Reflections in a Glass Door: Memory and Melancholy in the Personal Writings of Natsume Sōseki. By Marvin Marcus. University of Hawai'i Press, 2009. 280 pages. Hardcover $49.00.

Two works of translation and criticism, published in close proximity to one another in 2009, coincided happily with the centennial of Natsume Sōseki's (1867-1916) most productive decade as a novelist, intellectual, and theorist. These two works could not be more different in subject matter, approach, or methodology. Theory of Literature is an abridged translation of Sōseki's Bungakuron (1907), with an introduction that takes more or less at face value Sōseki's claim in the preface of the original work: that its main purpose is to "explain the fundamental vital force of literature from the perspective of the disciplines of psychology and sociology" (p. 46). Reflections in a Glass Door, on the other hand, examines Sōseki's essays, letters, and diary entries to compose, in a belletristic rather than critical mode, a portrait of an artist in his late years plagued by illness and haunted by the specters of death and loneliness. While the translation and interpretation of Bungakuron seeks to establish a scientific and intellectual image of Sōseki, Reflections in a Glass Door reinforces that of Sōseki's dark and tormented side as a man and a writer. Neither reveals a full picture of who Sōseki was, but the two works complement each other in enlarging our understanding of a complex and multitalented author, whose volumes of fiction, nonfiction, and criticism—many of them groundbreaking—produced in a relatively short life have engaged generations of scholars utilizing different theoretical approaches and methodologies.

A data block
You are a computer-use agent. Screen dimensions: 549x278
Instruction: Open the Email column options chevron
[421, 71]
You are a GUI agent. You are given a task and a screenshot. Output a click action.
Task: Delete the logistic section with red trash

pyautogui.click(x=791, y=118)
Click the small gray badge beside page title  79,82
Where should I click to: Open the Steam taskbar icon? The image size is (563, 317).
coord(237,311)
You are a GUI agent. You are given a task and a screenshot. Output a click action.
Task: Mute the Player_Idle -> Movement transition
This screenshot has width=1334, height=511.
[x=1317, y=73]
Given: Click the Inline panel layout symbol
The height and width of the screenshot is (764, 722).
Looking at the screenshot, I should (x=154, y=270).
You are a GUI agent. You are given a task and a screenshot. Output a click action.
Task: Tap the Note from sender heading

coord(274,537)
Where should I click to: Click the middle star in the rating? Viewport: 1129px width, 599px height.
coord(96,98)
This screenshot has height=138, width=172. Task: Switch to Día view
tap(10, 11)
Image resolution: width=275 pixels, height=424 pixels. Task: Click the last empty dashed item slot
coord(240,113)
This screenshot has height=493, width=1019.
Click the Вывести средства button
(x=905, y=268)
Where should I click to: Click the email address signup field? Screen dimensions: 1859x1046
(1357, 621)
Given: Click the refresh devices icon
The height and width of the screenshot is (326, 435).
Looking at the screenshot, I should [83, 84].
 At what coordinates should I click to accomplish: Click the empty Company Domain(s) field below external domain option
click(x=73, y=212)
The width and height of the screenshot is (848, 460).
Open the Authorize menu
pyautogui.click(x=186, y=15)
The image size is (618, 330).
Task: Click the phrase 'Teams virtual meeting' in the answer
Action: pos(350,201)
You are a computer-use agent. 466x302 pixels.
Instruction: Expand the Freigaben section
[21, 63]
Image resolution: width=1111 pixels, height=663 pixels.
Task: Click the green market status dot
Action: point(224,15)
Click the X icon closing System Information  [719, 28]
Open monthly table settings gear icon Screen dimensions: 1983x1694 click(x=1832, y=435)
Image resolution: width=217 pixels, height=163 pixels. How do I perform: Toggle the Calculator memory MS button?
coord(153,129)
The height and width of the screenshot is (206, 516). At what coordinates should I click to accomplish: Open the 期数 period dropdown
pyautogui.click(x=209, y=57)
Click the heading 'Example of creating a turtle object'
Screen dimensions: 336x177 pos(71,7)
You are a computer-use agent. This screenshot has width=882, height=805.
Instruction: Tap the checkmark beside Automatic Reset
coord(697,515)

Prompt 1: Summarize the passage on Natsume Sōseki in two sentences.
Prompt 2: According to the passage on Natsume Sōseki, which of his works does Theory of Literature translate in abridged form?
The rows are not needed for what comes next.

Exercise output 1: Two works on Natsume Sōseki published in 2009, Theory of Literature, an abridged translation of his Bungakuron, and Marvin Marcus's Reflections in a Glass Door, differ greatly in subject matter, approach, and methodology. The first seeks to establish a scientific and intellectual image of Sōseki, while the second draws on his essays, letters, and diary entries to portray his dark and tormented late years, and together they complement each other in enlarging understanding of him.

Exercise output 2: It translates Sōseki's Bungakuron (1907).